(1.) THIS is an application for revision by the plaintiff under Section 25, Provincial Small Cause Courts Act, against the lower Court's order setting aside the ex parte decree which had previously been made. The application for setting aside the ex parte decree had to be made and was made by the defendant who is the non-applicant here under Order 9, Rule 13, Civil P.C., read with Section 17, Provincial Small Cause Courts Act. The lower Court found that there was sufficient cause for the defendant's failure to appear when the suit was called on for hearing and accordingly made an order setting aside the ex parte decree. That finding has been contested before me by the learned Counsel for plaintiff-applicant, Mr. G.R. Deo, but I think it is pre-eminently reasonable and must be accepted. Certain amount of indulgence has to be allowed to parties in order to enable them to fetch their counsel to the court room from the other parts of the premises and in the particular circumstances of which the lower Court was the best judge, it does not appear that the same had been exceeded or misused. I hold that there was sufficient cause for the defendant's failure to appear when the suit was called on for hearing.

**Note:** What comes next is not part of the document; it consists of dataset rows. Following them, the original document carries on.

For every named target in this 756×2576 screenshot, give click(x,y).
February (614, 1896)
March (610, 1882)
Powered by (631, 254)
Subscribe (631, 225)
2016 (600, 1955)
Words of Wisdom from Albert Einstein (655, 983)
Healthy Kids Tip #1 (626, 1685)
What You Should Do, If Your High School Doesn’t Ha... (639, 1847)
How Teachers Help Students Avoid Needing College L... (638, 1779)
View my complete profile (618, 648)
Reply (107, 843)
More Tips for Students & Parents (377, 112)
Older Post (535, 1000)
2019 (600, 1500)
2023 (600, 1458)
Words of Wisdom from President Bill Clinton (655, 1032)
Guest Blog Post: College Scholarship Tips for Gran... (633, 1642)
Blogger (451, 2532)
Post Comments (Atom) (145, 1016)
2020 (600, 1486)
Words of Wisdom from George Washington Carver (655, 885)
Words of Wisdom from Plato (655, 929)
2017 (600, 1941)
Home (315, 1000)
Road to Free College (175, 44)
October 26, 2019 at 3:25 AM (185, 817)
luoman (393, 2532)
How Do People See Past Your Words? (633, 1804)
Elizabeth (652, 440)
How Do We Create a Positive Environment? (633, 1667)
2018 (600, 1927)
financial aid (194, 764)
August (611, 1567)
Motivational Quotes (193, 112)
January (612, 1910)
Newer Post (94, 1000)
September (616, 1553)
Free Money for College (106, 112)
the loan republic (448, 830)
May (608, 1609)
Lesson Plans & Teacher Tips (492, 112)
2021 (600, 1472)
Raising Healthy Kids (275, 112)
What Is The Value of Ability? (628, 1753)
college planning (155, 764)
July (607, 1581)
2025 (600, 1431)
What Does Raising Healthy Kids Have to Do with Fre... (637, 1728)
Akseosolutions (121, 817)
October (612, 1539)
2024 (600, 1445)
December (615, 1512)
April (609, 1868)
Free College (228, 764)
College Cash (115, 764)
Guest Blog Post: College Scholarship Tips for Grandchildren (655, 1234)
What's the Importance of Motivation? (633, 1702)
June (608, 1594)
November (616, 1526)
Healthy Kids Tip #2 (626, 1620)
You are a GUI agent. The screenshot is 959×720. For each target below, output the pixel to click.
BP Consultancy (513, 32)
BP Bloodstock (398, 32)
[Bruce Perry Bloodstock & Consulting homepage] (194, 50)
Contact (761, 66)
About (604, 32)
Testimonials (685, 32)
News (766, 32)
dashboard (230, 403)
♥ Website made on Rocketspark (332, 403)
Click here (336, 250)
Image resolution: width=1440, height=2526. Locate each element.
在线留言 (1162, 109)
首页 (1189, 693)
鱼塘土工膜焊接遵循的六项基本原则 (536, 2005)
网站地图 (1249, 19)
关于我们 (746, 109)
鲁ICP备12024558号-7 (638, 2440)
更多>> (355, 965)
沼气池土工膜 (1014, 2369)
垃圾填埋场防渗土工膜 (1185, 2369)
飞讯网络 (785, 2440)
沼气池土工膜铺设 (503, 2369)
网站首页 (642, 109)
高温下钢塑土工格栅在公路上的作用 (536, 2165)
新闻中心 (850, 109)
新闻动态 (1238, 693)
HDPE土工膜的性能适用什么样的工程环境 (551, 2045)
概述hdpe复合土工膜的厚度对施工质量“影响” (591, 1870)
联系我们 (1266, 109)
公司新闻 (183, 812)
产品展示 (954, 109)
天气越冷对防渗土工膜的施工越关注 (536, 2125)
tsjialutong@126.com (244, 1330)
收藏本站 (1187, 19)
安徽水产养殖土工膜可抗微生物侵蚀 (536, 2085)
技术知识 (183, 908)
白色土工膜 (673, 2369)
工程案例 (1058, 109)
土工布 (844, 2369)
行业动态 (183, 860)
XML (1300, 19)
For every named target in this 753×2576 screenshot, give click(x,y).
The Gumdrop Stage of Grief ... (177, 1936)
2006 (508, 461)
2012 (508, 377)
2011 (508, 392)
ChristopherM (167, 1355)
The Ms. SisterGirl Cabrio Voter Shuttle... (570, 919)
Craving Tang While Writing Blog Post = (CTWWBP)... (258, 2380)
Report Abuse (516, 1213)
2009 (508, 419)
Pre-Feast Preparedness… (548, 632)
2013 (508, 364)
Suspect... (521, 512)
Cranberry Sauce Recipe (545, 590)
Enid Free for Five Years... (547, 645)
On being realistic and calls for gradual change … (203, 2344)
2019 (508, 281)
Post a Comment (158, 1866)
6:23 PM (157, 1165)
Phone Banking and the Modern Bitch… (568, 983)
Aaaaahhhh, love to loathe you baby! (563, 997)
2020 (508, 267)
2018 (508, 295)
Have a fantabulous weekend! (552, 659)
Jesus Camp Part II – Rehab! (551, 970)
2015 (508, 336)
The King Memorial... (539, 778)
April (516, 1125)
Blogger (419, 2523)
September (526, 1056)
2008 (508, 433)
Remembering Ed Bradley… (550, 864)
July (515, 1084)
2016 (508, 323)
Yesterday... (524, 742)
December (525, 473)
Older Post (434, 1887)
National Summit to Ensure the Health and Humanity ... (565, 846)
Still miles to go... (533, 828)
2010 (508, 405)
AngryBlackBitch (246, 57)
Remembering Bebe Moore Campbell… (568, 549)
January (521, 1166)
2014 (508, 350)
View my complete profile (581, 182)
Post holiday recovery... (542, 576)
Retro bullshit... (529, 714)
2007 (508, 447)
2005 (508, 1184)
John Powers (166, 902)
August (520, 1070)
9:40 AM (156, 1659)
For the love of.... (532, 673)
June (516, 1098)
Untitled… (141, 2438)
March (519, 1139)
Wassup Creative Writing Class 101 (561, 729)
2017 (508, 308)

(2.) THE learned Counsel for plaintiff-applicant contends that the security given by the defendant did not answer the requirements of the proviso to Section 17(1), Provincial Small Cause Courts Act, arid that the lower Court had therefore no power to set aside the ex parte decree. But before I enter upon an examination of that contention I have to dispose of one argument which has been urged by Mr. P.R. Padhye for the defendant-non-applicant and which was to the effect that even if that contention was sound I cannot and must not interfere with the lower Court's order setting aside the ex parte decree. There I do not agree. In this connexion Mr. Padhye relied on Edu v. Hira Lal A.I.R. 1928 Oudh. 488, Mahabir v. Sheo Seran A.I.R. 1936 Oudh. 407 and Din Mohammad v. Darbarilal which are however all clearly distinguishable as would appear from the sequel. I must therefore proceed to consider the contention set out above which has been raised for the plaintiff-applicant. The contention is in two alternatives and is to the effect (1) that the proviso in question requires security, to be given by the defendant for the performance of the decree which might ensue upon retrial; (2) that the words of restriction, which security bond employs, not being authorised by the proviso reduce it to a nullity. The critical passage in that bond according to the plaintiff-applicant is: Dava maikharch mublig 391-8-0 ta faisala mukadma apne ghar gharane wo jaydad mankulase hartarah dendar rahunga, and particularly the words which I have underlined (here italicized).
(3.) I shall now turn to the question of construction of the security bond and in particular the words 'ta faisala.' These were also the words used in the security bond which Bose J. was called upon to interpret in the case reported in Dawood Haji Ibrahim v. Ramprasad Ganga Prasad A.I.R. 1938 Nag. 75 and he held that those words could make no difference and that the bond must be construed in the, light of the order directing the security to be given. In the present case the defendant in para. 2 of the application dated 2nd February 1942 offering security states as follows: That the applicant has applied for the setting aside ex parte decree and as required by law he wants to furnish security for the due performance of the decree under Section 17, Small Cause Courts Act. Prays therefore that he be allowed to furnish security for the decretal amount and costs and Nazir be asked to verify the same.